• [Requirement] Repeat, exactly as they appear, the lines from the one with "Task: Open Firefox hamburger menu" through the last line of the entries below, but none of the pictures.

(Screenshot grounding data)
• • •

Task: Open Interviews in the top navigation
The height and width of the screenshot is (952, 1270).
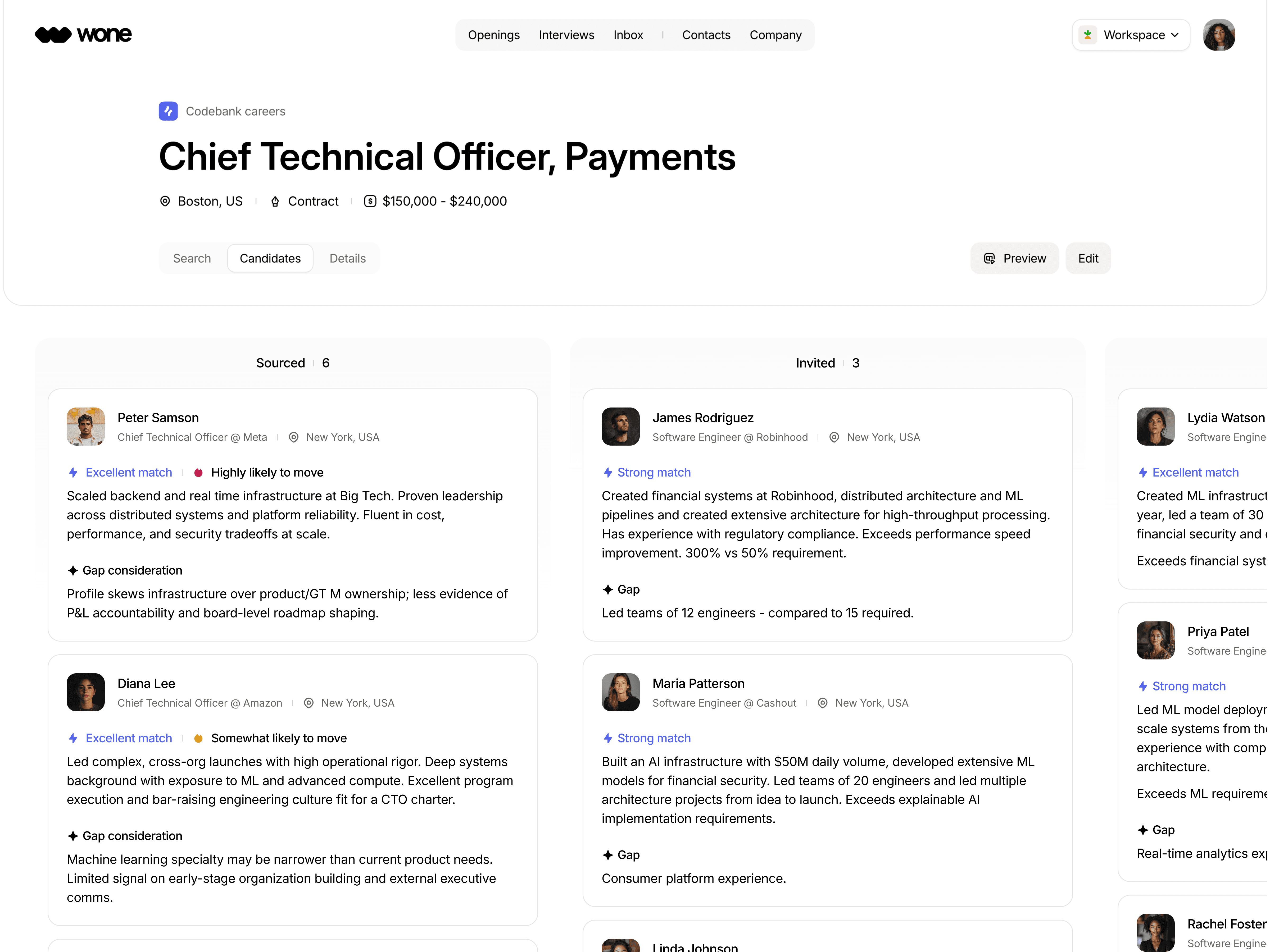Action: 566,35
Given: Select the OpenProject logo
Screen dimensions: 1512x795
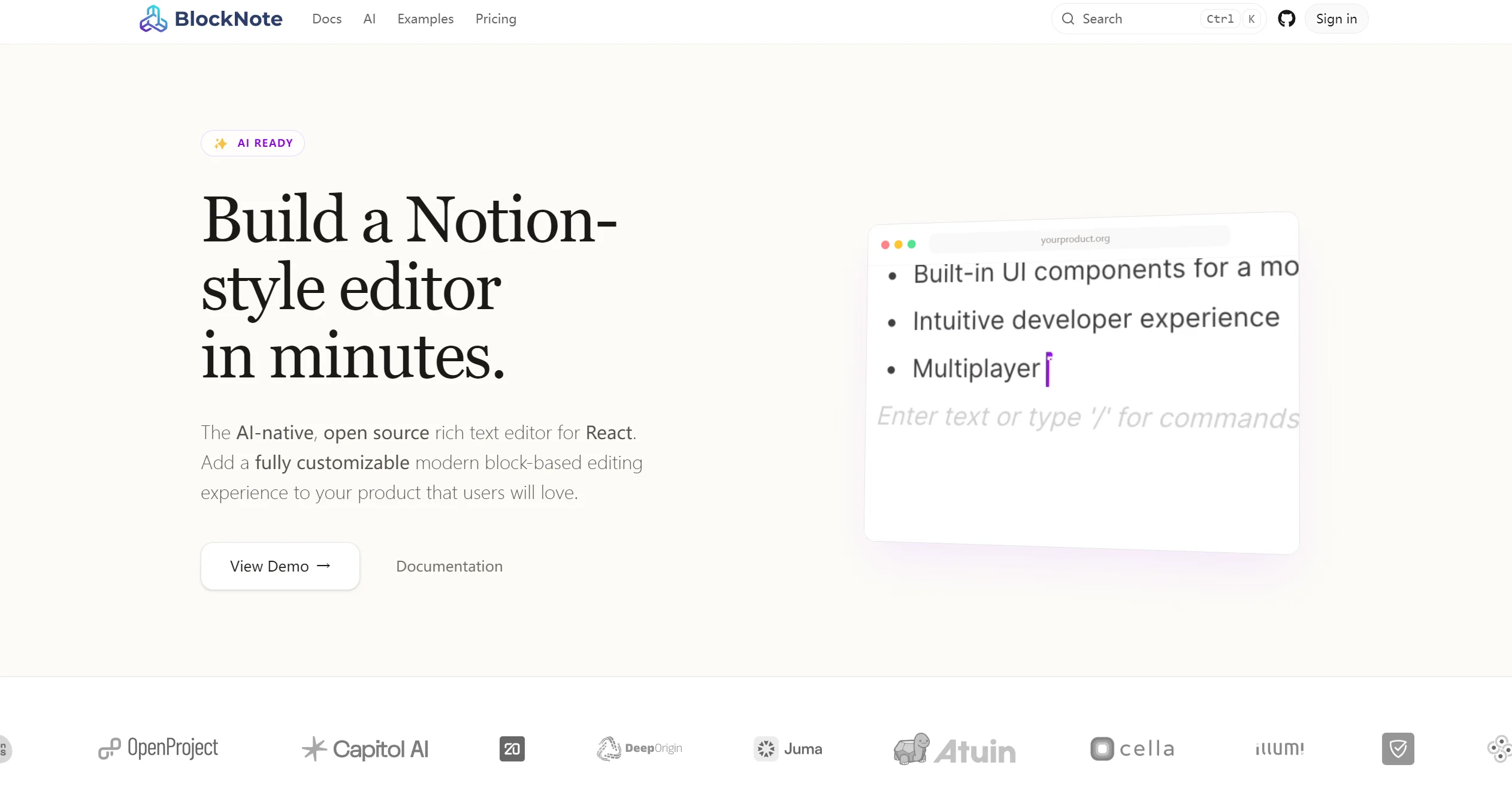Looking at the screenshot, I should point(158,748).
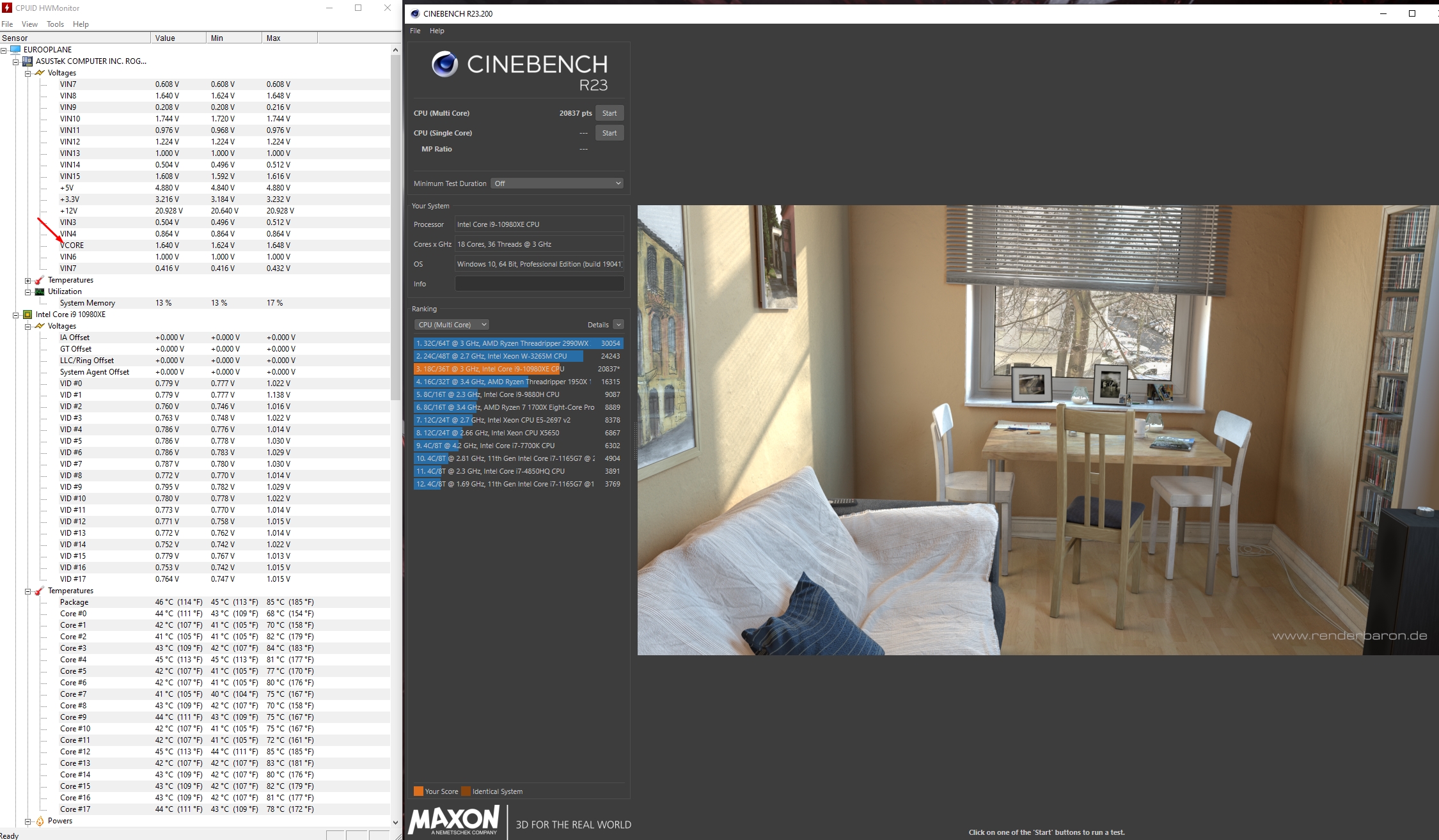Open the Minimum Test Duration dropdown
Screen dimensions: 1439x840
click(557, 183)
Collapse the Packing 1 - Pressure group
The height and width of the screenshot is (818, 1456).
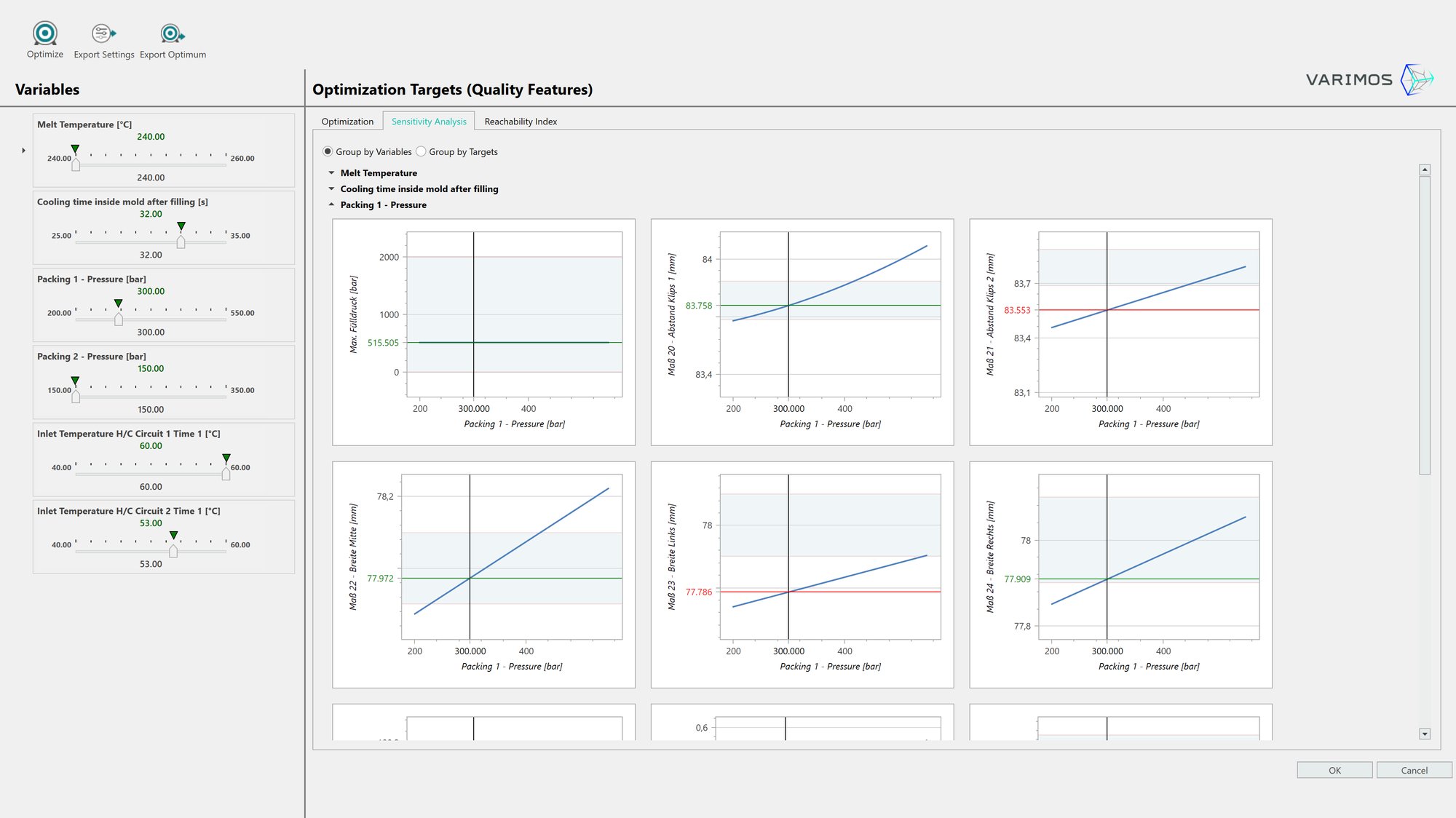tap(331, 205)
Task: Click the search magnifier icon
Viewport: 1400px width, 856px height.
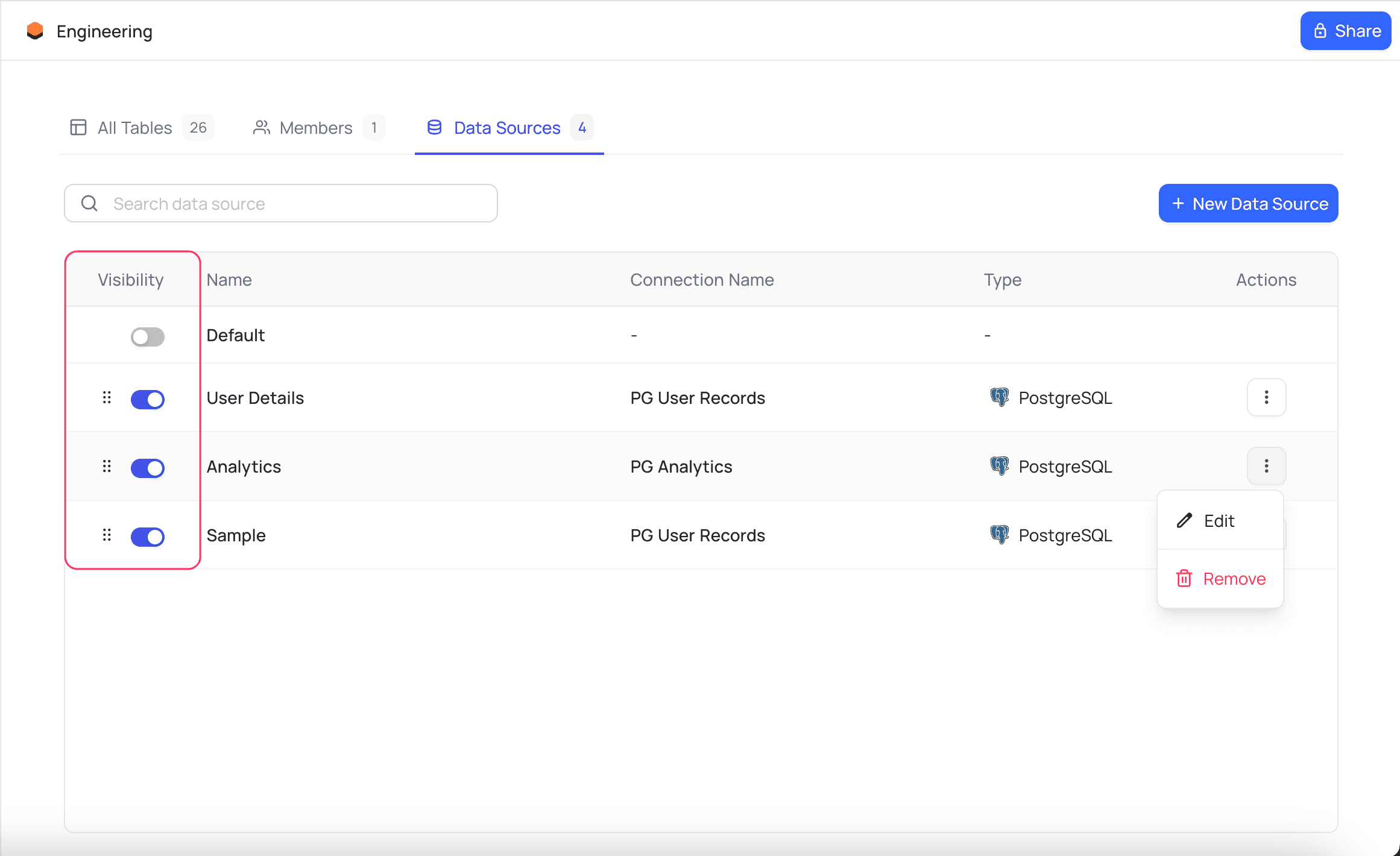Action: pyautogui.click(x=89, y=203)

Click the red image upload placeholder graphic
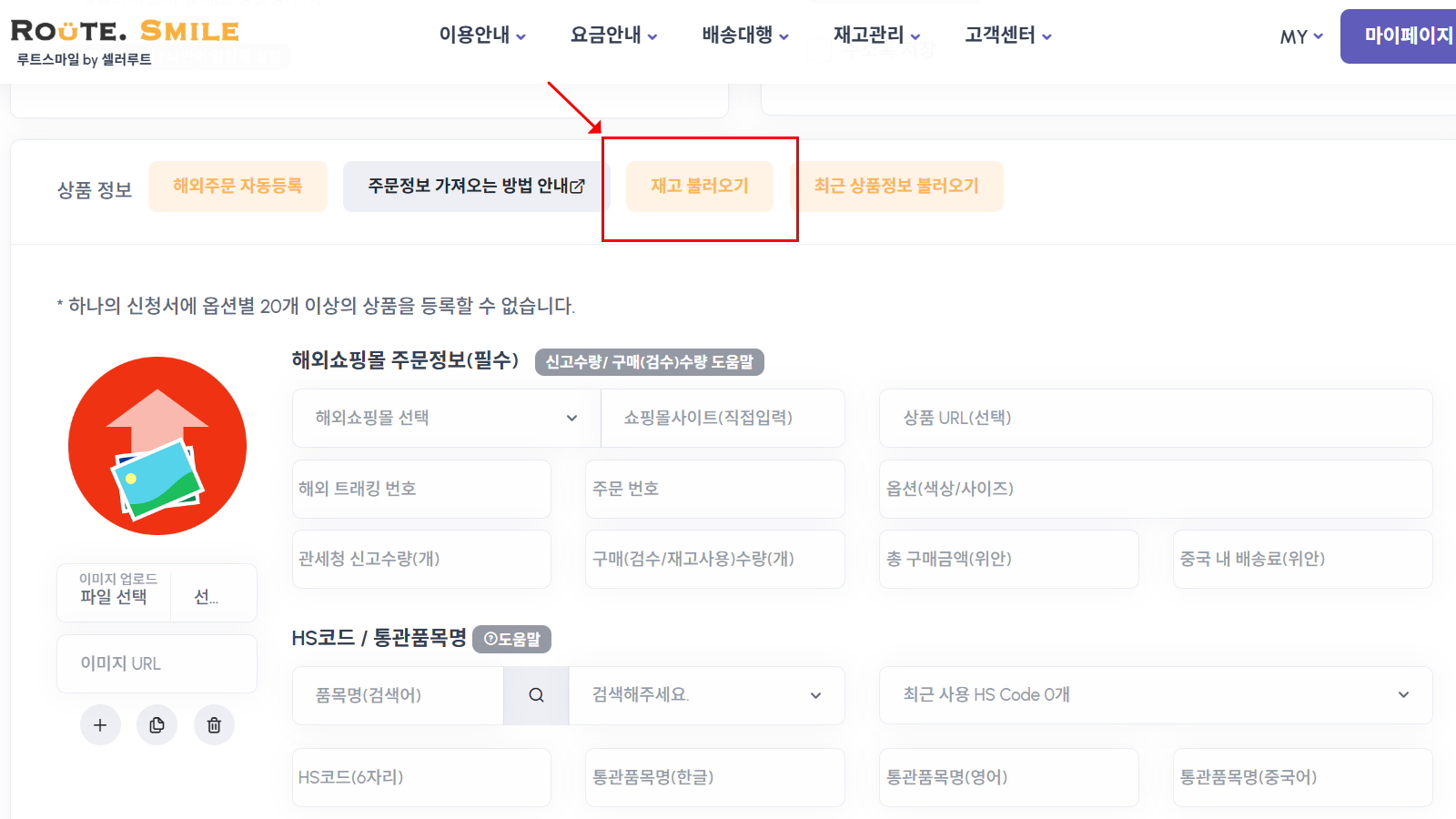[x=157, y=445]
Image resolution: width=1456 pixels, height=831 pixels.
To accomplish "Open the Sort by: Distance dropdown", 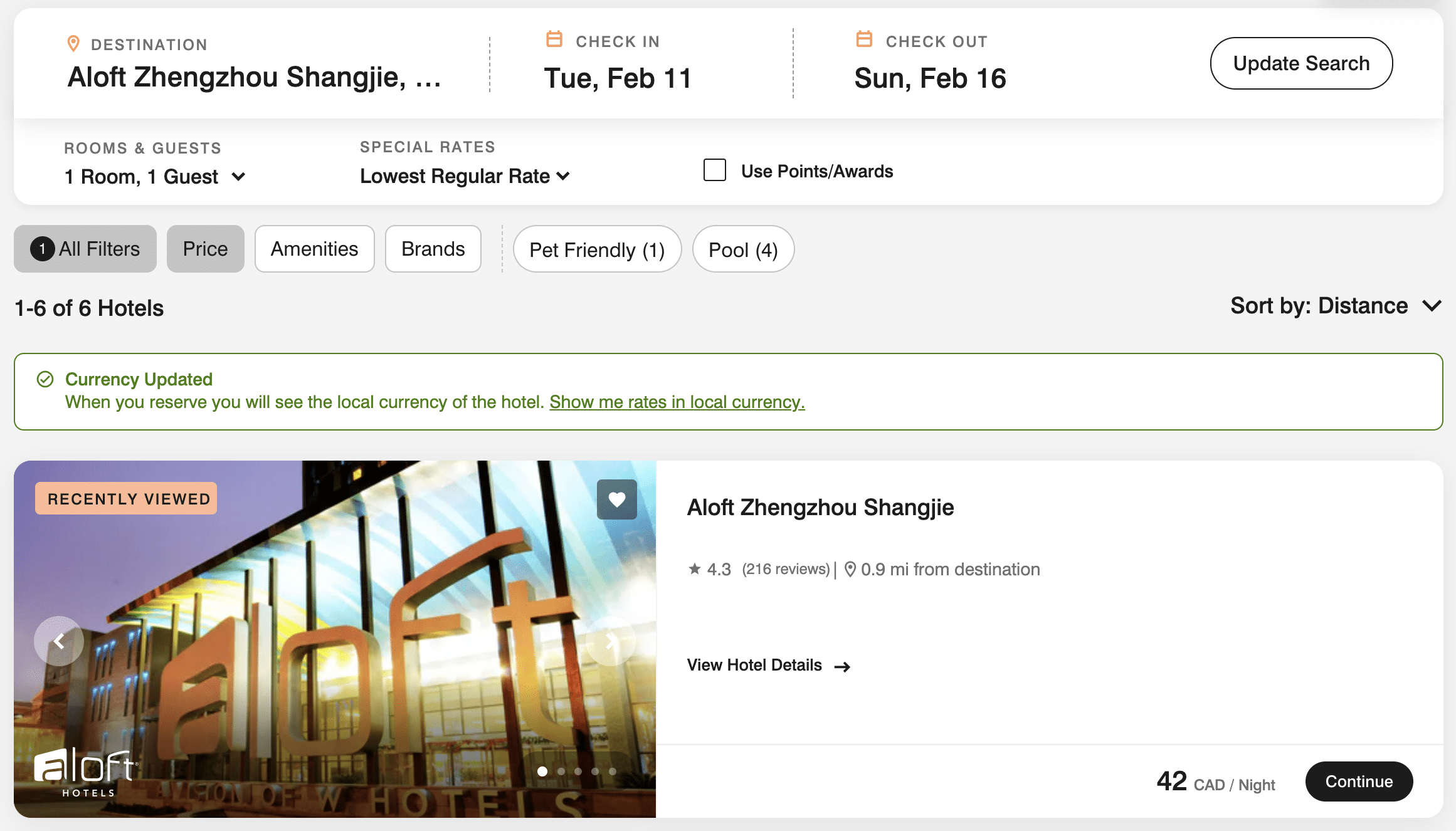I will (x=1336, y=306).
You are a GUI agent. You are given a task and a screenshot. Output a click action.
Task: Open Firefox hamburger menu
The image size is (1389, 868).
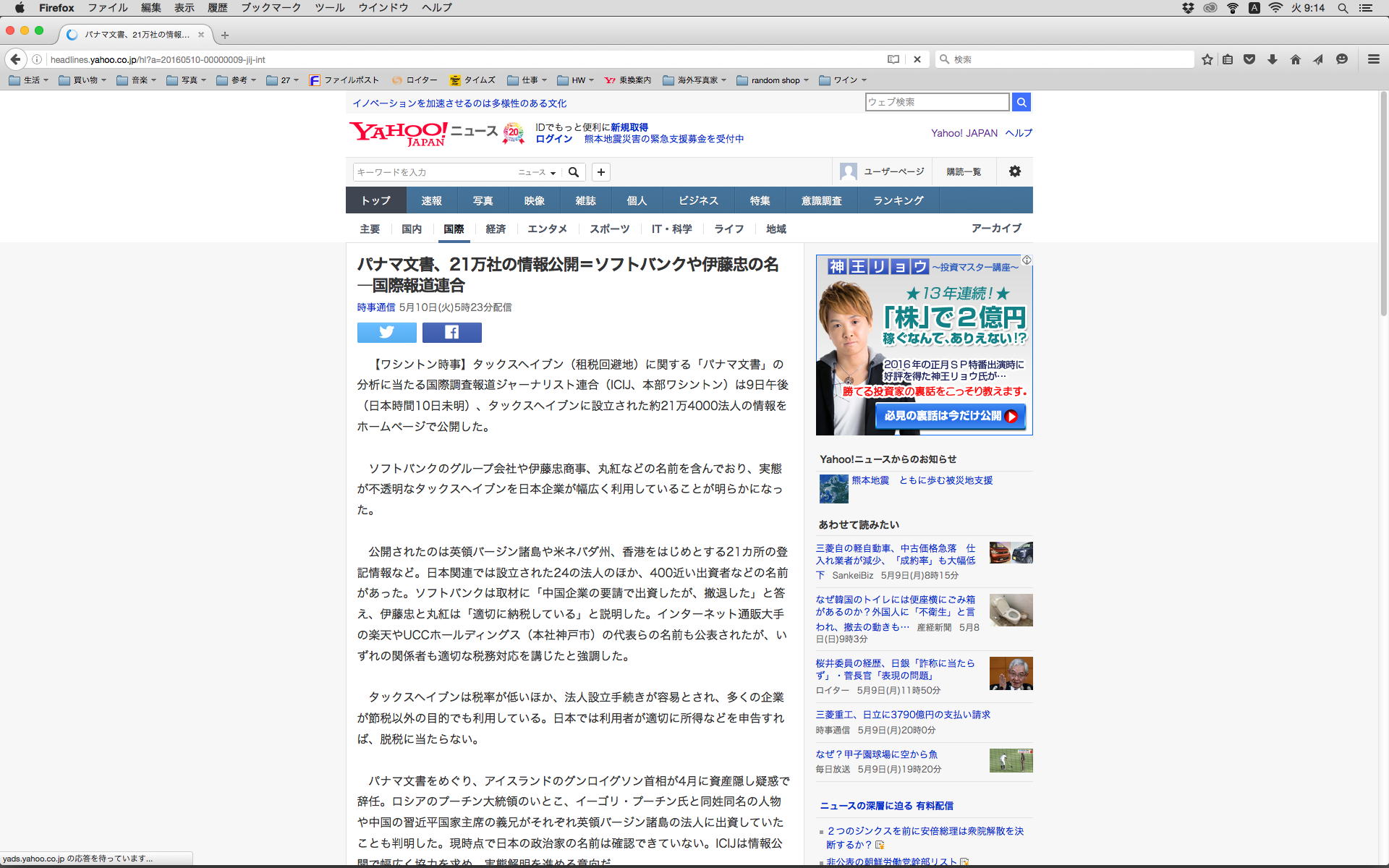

• • •

• [Your response]
Task: Open Firefox hamburger menu
The image size is (1389, 868).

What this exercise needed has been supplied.